At one point, Ameranth counted Darden Restaurants (DRI) among its software clients, but the company is no longer a client, McNally says. He admitted that Ameranth makes the majority of its income not from software sales, but from patent-related payments. Ameranth licenses its patents to 29 restaurant companies, many of which were first sued by Ameranth, such as NetWaiter and MonkeyMedia. Others, like Taco Bell and Cognizant (CTSH), may have signed on to pay the licensing fee preemptively.

MORE: Kitchensurfing raises $15 million for private chef marketplace

“Every dollar that GrubHub has earned and is earning is done by violating our patents,” McNally says. He formed the company in 1996, long before the idea of ordering food over the Internet was conceivable.

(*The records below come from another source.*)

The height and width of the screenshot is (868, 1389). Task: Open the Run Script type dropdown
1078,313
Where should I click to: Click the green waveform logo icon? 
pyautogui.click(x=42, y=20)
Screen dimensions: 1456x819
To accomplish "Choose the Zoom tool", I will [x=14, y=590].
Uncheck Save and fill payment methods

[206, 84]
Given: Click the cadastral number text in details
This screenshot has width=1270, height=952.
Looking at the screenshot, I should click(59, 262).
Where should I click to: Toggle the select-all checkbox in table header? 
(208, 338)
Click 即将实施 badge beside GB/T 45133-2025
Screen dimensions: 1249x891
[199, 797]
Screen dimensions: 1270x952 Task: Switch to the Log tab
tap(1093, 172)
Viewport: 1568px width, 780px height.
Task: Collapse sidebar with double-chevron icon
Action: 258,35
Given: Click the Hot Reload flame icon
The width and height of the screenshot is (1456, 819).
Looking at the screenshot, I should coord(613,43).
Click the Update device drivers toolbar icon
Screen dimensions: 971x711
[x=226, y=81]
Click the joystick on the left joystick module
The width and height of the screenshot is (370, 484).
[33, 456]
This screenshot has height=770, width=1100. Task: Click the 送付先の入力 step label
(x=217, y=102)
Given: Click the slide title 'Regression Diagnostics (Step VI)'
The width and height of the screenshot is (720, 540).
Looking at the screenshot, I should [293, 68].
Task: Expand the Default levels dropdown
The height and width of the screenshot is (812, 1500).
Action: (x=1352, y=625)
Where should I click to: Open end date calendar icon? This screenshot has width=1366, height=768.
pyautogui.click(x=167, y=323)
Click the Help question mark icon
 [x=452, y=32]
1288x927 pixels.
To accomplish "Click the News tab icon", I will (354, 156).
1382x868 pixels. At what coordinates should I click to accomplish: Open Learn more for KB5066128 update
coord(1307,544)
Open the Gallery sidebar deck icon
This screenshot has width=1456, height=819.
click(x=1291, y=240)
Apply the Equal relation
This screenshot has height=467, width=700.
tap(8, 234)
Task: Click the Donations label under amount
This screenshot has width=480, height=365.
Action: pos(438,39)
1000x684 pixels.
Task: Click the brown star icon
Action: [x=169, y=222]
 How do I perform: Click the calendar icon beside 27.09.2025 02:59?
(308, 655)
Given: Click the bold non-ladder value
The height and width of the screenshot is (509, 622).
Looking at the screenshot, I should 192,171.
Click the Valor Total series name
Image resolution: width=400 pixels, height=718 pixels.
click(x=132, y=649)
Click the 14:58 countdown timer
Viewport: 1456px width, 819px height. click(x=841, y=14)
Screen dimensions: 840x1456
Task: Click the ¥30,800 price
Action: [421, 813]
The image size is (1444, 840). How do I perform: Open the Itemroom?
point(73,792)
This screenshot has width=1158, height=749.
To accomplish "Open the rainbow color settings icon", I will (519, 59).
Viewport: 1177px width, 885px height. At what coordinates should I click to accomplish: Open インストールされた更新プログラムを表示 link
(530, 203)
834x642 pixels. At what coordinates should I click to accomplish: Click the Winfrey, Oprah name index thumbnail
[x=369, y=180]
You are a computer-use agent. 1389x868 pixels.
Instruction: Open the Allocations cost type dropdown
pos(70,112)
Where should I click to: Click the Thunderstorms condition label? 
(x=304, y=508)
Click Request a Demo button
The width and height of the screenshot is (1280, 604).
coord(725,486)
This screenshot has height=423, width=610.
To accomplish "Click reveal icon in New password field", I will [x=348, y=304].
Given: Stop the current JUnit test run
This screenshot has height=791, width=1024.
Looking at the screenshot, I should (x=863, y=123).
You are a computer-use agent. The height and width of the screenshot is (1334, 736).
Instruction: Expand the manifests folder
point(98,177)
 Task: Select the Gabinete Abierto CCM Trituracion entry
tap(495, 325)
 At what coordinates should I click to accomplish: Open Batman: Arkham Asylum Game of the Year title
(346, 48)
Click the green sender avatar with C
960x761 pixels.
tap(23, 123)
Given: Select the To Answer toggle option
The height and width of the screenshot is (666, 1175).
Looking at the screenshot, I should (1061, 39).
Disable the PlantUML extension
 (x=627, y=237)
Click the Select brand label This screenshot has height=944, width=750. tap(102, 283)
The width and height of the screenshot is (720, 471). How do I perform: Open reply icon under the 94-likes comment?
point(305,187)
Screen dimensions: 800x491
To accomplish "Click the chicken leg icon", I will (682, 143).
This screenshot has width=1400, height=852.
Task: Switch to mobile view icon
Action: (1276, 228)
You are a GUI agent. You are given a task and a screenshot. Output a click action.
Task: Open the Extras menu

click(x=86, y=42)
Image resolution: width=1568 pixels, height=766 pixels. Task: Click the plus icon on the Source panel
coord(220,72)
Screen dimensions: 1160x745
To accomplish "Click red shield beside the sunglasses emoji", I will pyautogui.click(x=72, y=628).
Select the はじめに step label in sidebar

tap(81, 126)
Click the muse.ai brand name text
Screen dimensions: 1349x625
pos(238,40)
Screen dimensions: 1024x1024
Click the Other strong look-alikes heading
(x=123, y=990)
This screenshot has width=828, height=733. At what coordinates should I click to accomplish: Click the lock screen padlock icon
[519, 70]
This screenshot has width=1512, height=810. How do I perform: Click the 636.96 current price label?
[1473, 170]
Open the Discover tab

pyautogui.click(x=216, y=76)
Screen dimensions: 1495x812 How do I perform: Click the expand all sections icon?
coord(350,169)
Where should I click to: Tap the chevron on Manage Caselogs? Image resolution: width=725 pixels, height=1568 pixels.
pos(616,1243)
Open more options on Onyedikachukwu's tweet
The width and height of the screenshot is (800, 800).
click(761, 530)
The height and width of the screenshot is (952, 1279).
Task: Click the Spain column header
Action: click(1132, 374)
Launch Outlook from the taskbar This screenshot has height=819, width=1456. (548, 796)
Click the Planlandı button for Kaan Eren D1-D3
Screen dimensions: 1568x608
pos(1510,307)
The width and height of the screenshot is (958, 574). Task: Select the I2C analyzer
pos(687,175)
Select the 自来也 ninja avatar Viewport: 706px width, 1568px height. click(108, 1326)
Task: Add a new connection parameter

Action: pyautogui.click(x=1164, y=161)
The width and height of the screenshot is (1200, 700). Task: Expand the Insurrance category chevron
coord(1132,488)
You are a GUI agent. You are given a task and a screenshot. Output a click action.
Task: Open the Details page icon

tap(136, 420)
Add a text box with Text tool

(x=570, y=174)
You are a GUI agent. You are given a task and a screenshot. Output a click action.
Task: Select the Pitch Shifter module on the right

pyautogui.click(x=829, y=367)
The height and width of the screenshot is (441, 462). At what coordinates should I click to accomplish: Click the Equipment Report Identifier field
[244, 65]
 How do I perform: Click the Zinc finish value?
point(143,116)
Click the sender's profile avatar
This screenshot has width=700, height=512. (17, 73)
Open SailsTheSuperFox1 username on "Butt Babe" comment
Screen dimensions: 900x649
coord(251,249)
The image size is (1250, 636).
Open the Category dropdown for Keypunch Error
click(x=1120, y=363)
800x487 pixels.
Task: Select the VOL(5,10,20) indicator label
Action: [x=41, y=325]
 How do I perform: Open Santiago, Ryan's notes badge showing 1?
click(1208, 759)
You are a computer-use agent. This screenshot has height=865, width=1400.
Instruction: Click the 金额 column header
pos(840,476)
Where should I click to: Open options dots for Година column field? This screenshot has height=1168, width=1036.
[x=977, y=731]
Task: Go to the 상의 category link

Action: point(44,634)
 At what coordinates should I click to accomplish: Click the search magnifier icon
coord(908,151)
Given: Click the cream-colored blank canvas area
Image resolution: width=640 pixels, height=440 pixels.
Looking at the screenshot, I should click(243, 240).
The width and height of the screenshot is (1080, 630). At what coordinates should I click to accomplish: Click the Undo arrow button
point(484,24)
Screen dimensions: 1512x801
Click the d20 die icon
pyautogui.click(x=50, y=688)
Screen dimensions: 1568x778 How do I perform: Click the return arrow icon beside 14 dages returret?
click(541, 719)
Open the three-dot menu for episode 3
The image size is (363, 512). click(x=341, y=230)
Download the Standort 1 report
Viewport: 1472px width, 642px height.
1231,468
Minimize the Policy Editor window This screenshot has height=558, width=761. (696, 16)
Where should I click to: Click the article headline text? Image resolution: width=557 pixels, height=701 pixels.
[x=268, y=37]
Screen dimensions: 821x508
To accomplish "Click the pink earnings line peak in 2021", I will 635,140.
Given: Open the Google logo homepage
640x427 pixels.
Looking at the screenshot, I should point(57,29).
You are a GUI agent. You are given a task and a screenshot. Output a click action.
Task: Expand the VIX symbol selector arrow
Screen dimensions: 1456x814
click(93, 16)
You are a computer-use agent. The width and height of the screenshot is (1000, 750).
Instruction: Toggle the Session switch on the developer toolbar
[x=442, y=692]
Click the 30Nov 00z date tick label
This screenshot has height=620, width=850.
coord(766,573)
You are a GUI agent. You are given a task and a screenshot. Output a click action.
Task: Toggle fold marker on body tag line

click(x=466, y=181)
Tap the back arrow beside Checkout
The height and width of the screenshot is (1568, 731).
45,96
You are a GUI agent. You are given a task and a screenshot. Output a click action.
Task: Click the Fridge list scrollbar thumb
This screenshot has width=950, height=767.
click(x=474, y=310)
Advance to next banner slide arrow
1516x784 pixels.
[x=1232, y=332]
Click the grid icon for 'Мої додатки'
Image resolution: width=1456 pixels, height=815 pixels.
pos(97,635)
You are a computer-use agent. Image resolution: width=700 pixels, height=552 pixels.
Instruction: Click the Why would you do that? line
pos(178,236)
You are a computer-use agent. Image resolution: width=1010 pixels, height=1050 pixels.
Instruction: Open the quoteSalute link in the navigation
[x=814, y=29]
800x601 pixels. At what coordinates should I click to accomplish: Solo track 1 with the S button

Like most software patents, the ones in question here use broad, vague terms and include things that have become standard in software. Here’s the abstract of one of the patents Ameranth is using to sue GrubHub, US 6982733, which was filed in 1999:

An information management and synchronous communications system and method facilitates database equilibrium and synchronization with wired, wireless and Web-based systems, user-friendly and efficient generation of computerized menus and reservations with handwritten/voice modifications for restaurants and other applications that utilize equipment with nonstandard graphical formats, display sizes and/or applications for use in remote data entry, information management and communication with host computer, digital input device or, remote pager via standard hardwired connection, the internet, a wireless link, printer or the like.

Regardless, the patents are valuable weapons. This week GrubHub and peers were dealt a blow in their defense against the lawsuit. The defendants had attempted to invalidate Ameranth’s patents. But on April 1, Ameranth announced the patents were confirmed as valid by the U.S. Patent & Trademark Office. In other words, the defendants lost.

This doesn’t mean the fight is over. GrubHub and its peers can argue in court that they have not violated Ameranth’s patents. Given the cost and time associated with such a legal battle, many companies choose to avoid the hassle and simply pay the patent litigator’s fee. McNally would not disclose how much Ameranth charges its patent licensees. He emphasized that this development boded positively for a victory in court. “They still have defenses but they’re very meager right now,” he says. “They fired their silver bullet and missed.”

It’s unclear whether GrubHub will fight the lawsuit or choose to pay up. Ameranth has lost before. In 2010, a point-of-sale software company called Digital Dining won a lawsuit against Ameranth, invalidating the patents in question. Whichever action GrubHub chooses, the news creates a stain on an otherwise positive day.